The Client
With its 2007 turnover approaching €350million, the award-winning
Bowen Group (www.bowengroup.ie) is one of Ireland’s largest and
most successful construction firms. The Group offers wide-ranging
services to leading national and international clients in private and
public sector organisations, comprising general construction, civil
and mechanical engineering and health & safety. Headquartered in
Cork since its establishment in 1968, the Bowen Group also has
offices in key locations throughout Ireland and the UK.
The Project
In 2007, the Bowen Group was appointed by the Shipton Group to
manage a major project which comprised the upgrading of the
existing Douglas Village Shopping Centre in Cork. The project
involved putting in place a new link road to ease traffic around
Douglas thus creating additional pedestrian areas to help reduce
congestion there. This necessitated diverting the course of the
Tramore River through a purpose-built culvert adjacent to a busy,
6-lane motorway without any traffic disruption. To this end, the
Bowen Group sought a rock-breaking firm with the expertise and
resources to remove an estimated 5,000 tonnes of rock from the
proposed pathway of the culvert, safely and to schedule.
The History
It befell John Hilliard, a Senior Project Manager with the Bowen
Group, to appoint the rock-breaking specialists. With considerable
experience of drilling rock himself – from depths of up to 4,000
feet – John was well aware of the restrictions before him and of the
specific experience and expertise required. “It was a very sensitive
and potentially dangerous urban location, with the N25 motorway
towering some 50 feet directly above the area from which we needed
to remove the rock. Because of this, blasting was not permitted.
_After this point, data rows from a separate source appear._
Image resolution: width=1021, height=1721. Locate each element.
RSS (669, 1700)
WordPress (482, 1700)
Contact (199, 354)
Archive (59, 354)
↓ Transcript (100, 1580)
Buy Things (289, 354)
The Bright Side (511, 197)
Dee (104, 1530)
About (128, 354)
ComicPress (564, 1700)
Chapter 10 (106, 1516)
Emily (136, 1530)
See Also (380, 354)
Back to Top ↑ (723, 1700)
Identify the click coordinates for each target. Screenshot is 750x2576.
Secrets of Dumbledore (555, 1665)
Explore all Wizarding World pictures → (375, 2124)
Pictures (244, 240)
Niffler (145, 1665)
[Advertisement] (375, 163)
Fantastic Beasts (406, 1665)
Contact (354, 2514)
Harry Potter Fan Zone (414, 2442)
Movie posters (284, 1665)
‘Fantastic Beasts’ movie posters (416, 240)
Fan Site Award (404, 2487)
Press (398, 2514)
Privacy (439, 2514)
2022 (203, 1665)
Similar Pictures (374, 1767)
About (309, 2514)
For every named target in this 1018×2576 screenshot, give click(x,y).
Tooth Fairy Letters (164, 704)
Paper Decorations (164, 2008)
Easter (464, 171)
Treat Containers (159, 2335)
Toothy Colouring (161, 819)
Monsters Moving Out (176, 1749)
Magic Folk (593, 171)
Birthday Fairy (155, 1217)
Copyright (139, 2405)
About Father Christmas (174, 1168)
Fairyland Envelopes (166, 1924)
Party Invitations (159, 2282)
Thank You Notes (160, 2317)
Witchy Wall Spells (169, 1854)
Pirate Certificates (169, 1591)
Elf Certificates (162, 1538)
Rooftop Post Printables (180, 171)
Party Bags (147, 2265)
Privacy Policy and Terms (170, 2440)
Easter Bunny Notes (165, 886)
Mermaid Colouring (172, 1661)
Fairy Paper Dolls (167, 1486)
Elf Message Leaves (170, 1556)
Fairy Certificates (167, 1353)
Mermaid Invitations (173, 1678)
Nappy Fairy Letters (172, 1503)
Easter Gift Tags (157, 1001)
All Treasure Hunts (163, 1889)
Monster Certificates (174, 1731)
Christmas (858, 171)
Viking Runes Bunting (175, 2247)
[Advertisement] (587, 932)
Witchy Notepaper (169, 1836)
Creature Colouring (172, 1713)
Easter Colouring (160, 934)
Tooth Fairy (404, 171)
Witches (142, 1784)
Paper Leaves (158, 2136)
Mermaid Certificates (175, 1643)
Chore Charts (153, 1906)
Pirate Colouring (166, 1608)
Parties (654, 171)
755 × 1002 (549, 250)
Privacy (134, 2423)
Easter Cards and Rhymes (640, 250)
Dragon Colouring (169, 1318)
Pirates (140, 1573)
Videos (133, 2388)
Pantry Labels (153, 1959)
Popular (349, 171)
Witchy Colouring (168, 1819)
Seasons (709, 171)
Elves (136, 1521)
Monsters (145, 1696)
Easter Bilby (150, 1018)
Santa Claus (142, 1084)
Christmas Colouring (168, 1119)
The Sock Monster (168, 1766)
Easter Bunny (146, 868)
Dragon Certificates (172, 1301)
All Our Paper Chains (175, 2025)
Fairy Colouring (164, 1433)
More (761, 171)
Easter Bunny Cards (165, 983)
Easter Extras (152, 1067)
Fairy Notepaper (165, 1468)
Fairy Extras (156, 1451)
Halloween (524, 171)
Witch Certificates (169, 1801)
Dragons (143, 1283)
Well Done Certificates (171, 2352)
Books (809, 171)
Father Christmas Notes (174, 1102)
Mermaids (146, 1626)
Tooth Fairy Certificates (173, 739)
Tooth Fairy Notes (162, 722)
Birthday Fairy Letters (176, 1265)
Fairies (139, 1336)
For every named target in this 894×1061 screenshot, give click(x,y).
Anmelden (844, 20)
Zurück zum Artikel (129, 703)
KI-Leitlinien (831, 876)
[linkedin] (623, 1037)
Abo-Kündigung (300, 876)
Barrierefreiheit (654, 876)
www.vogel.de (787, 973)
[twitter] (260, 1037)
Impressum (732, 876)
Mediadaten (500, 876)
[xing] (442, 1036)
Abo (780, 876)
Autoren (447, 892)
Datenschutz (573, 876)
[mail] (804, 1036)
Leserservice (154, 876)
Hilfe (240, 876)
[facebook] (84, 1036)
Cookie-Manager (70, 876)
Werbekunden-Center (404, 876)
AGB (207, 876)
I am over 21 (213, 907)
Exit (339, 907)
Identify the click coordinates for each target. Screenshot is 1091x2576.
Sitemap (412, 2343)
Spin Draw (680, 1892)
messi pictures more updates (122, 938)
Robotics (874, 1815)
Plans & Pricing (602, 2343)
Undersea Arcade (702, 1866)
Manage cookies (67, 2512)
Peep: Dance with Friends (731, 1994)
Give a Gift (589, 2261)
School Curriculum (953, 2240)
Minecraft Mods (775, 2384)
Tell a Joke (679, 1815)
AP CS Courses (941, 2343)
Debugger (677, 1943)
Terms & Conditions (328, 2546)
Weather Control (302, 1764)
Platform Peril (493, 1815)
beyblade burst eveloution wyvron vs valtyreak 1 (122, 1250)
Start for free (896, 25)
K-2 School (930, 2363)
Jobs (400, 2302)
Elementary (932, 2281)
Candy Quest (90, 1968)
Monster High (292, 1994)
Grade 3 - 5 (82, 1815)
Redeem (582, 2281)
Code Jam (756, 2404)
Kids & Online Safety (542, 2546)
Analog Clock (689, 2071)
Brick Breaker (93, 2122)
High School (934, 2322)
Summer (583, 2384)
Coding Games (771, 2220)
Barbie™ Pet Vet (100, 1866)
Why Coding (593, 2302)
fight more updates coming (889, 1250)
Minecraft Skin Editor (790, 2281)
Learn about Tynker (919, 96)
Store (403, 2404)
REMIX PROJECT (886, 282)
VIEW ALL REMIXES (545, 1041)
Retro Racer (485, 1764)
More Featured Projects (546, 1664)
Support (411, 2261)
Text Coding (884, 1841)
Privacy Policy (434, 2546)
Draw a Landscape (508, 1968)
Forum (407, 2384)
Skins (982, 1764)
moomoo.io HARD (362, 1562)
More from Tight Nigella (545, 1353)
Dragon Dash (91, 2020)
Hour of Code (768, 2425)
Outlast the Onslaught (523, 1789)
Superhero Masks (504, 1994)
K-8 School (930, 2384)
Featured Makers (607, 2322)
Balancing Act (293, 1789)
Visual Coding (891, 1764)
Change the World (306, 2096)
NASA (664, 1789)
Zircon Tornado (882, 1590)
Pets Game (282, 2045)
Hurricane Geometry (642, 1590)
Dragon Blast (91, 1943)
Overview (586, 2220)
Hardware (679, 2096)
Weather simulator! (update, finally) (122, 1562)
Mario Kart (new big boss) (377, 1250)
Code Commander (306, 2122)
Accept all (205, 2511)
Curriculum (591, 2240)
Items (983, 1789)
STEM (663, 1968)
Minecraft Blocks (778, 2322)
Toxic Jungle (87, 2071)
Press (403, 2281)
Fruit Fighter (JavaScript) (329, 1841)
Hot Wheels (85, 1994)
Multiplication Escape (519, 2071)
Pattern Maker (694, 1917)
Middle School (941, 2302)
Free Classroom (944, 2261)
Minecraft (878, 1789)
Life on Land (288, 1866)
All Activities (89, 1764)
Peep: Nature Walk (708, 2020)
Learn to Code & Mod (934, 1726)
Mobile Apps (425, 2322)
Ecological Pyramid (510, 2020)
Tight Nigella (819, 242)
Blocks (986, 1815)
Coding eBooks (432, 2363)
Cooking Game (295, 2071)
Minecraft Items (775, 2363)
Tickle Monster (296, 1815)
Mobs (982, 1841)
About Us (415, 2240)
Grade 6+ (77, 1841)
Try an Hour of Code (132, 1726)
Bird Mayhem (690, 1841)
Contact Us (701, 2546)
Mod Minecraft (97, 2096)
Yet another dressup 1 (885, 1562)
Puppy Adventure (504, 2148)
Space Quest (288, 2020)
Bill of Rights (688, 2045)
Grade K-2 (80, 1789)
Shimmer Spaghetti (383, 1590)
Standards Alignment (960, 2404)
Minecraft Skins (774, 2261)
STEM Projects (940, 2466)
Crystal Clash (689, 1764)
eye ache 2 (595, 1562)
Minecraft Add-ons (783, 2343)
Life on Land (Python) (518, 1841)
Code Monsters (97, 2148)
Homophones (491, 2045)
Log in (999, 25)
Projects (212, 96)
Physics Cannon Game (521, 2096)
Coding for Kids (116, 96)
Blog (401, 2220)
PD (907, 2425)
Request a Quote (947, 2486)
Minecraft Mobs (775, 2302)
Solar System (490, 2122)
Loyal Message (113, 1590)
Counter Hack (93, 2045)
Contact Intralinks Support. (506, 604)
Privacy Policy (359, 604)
Also the close proximity of residential houses and
customers using the shopping centre dictated that the method used
did not produce any vibrations or fly rock. Excavators and hydraulic
breakers proved to be too restrictive and noisy, so a controlled
chemical and hy draulic pre-splitting method seemed to be the best
option,” he recalls.
A recommendation from a recognised rock-breaking expert led John
to Conor Galvin, founder of CMT Rock Services, who
demonstrated convincingly that by using a combination of chemical
compounds and hydraulic splitters, he could break through the
360-foot stretch of rock, silently and safely. A deal was struck within
three weeks, and by early January 2008, CMT had a team on site.
All was not how it seemed, however, and contrary to the initial site
investigation findings, it was primarily limestone – not gravel – that
lay along the passage mapped out for the proposed new culvert.
There was also more of it than originally anticipated. The already
demanding task of removing this was made all the more difficult by
the incessant rain at the time; firstly, in the way it transformed the
work environment into a mud bath, rendering it both difficult and
dangerous to work in, and secondly, by the need to increase the
area designated for the culvert by about one-third to accommodate
the then flooded river.
“However, the CMT team took it all in their stride,“ John recalls.
“They completed an almost impossible task to schedule and within
budget. The team was very focussed on delivering the best solution
possible in a very demanding and ever-changing situation, and well
equipped both in terms of expertise and equipment to do so. The
extent of my satisfaction was such, that I engaged them subsequently
on another project, and would expect to do so again in the future.”